In our observatories, we store the authentic copies of new datasets on the European scientific data repository, Zenodo. If you are new to Zenodo, you should upload at least one or two datasets manually, before trying to automate the process. And to avoid live-testing in Zenodo, where everythings is supposed to be permanent, set up a practice account on its practice clone, Sandbox Zenodo account.
In this example, you will authenticate yourself twice: you will authenticate yourself as the creator (author) of a scientific object with ORCID. ORCID provides a persistent digital identifier (an ORCID iD) that you own and control, and that distinguishes you from every other researcher. And you will authenticate your session to Zenodo / Sandbox Zenodo with a personal access token to one of these sites. Beware, your Zenodo credentials do not work on Sandbox Zenodo, which ensures that you cannot accidentally upload practicing material to the real Zenodo, where there is no undo
button.
For practicing, please set up a Zenodo Sandbox account. Zenodo Sandbox is a clone of Zenodo, created for testing applications. Do not practice on Zenodo itself, because whatever you publish on Zenodo is permanent. All examples below work exactly the same on Zenodo, without the sandbox
subdomain in the calls.
Important: you will get a verification for both your account and your email address. If you do not reply to the verification links (check Spam, Social, etc.) the API will seemingly work, but not record anything. That will lead to misleading error messages.
Once you are sure that your Sandbox account is up an running and verified, you should create your Personal Access Token (PAT). In your user profile, Go to Applications
and create a secret code with clicking deposit:actions, deposit:write.
In R, the best practice is to store this PAT in a keyring with the keyring package. The following code will interactively set your PAT, i.e. if you run it in R, a pop-up window will ask you to copy the Zenodo Sandbox PAT from your browser to a textbox. Of course, you can use your favorite method managing your secret variables, but do not expose it to the risk that you accidentally upload your PAT to github or send it to somebody in an email. If you store it in your repo, make sure that you exclude its synching in .gitignore
, and in a package exclude it in .Rbuildignore
, too.
require(keyring)
keyring::key_set (service = "Zenodo_Sandbox", username = NULL) # separately for the sandbox
keyring::key_set (service = "Zenodo", username = NULL) # and the real service
Your deposition has three important parts:
In this tutorial we use Zen4R, the R Interface to the Zenodo REST API. Zen4R uses R6 objects to prepare your deposition, which, unless you are familiar with truly object oriented languages, is a bit bizarre at first sight.

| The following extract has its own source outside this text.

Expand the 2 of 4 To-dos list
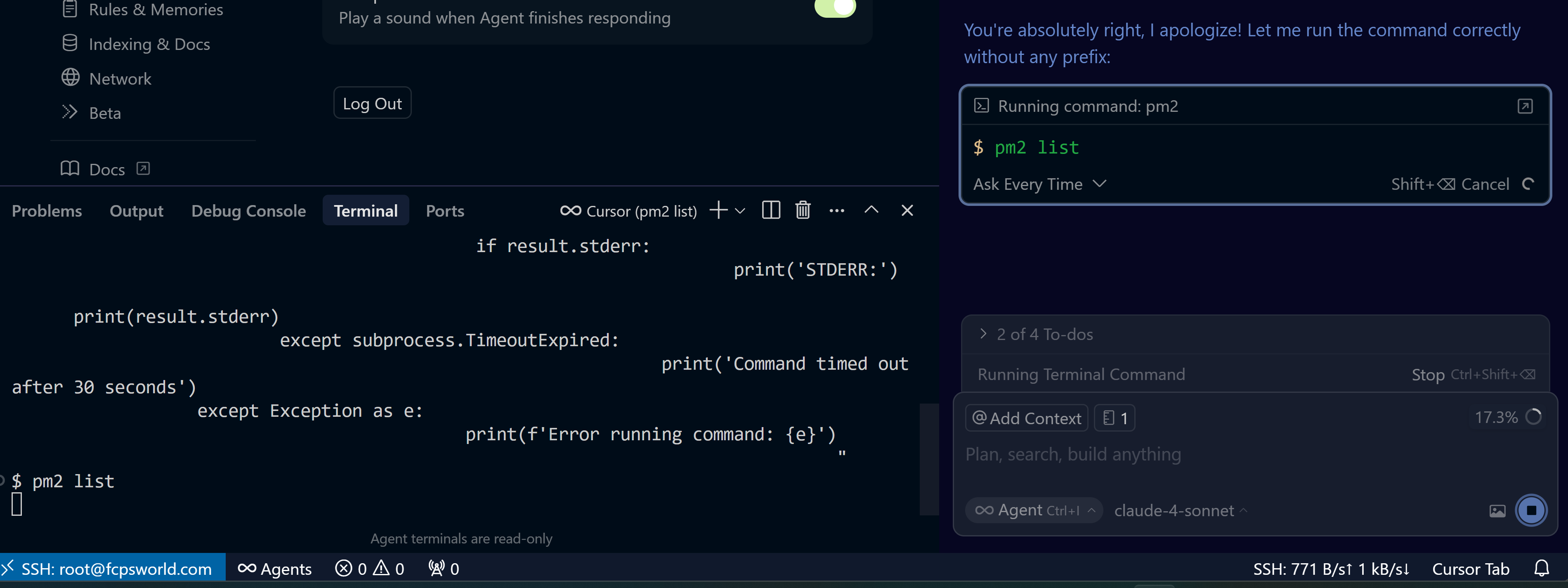 [x=1044, y=334]

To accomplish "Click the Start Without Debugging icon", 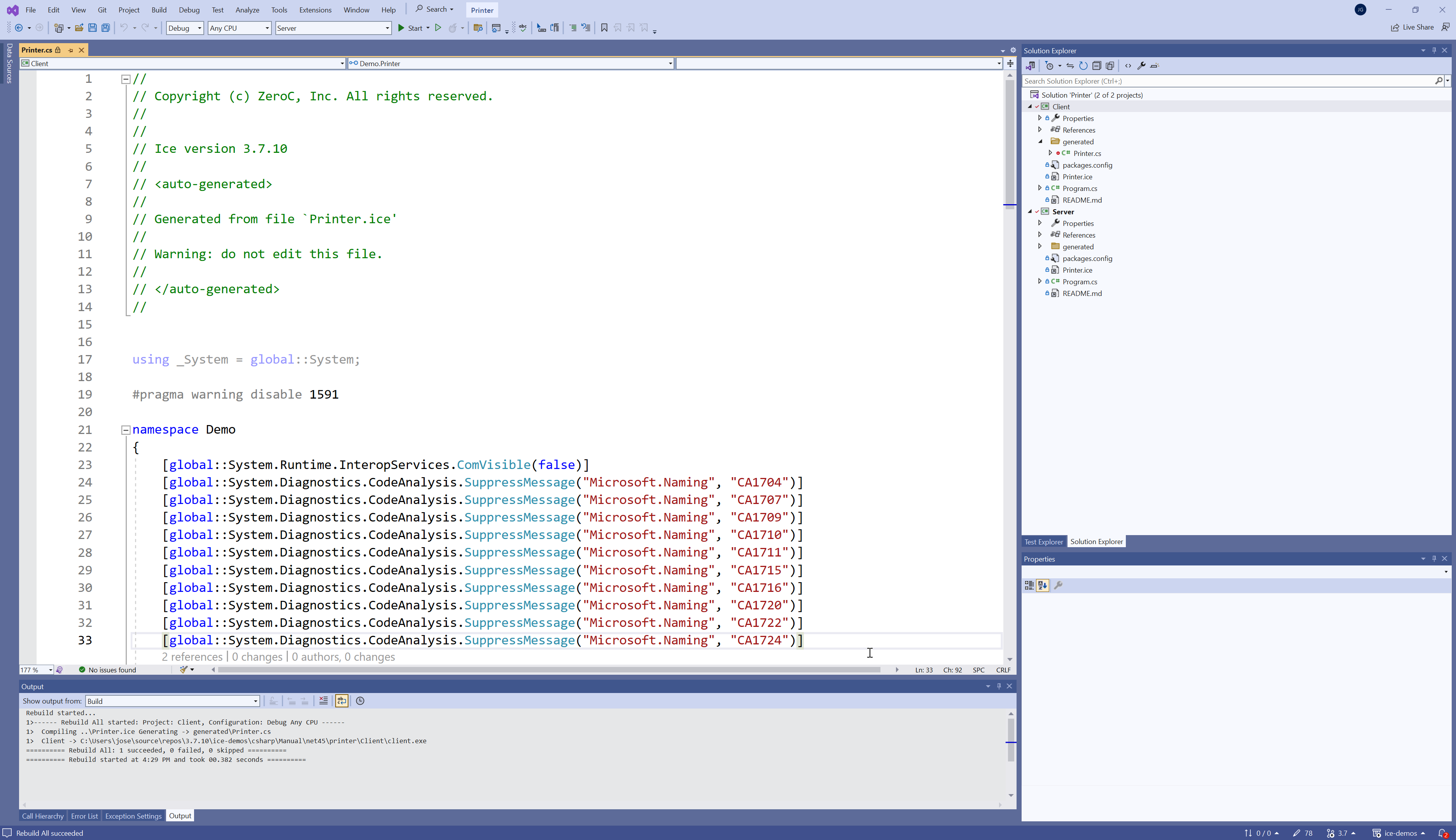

R6 objects are not real R objects, but environments, so when you create a metadata record, they will not show in RStudios’s Environment window as an object, but as a new environment. If all goes well, this should not bother use, but if you experience unexpected behavior, be mindful that you are not debugging a true R object in your global or function environment.
Using the keyring you you set up earlier, you initiate a new session with the API:
require(zen4R) # for Zenodo API interaction
## Loading required package: zen4R
## Warning: package 'zen4R' was built under R version 4.0.5
require(keyring) # you can use any other secure form to store your PAT
## Loading required package: keyring
## Warning: package 'keyring' was built under R version 4.0.5
ZENODO <- ZenodoManager$new(
url = "https://sandbox.zenodo.org/api",
token = keyring::key_get( "Zenodo_Sandbox"),
logger = "INFO"
)
## [zen4R][INFO] ZenodoManager - Successfully connected to Zenodo with user token
If you did not store your PAT anywhere, you can also simply write token = 'abc_mytoken_def'
where ‘abc_mytoken_def’ is of course your secret token generate on Zenodo Sandbox. If you have failed to save, you can always generate a new one in the web interface.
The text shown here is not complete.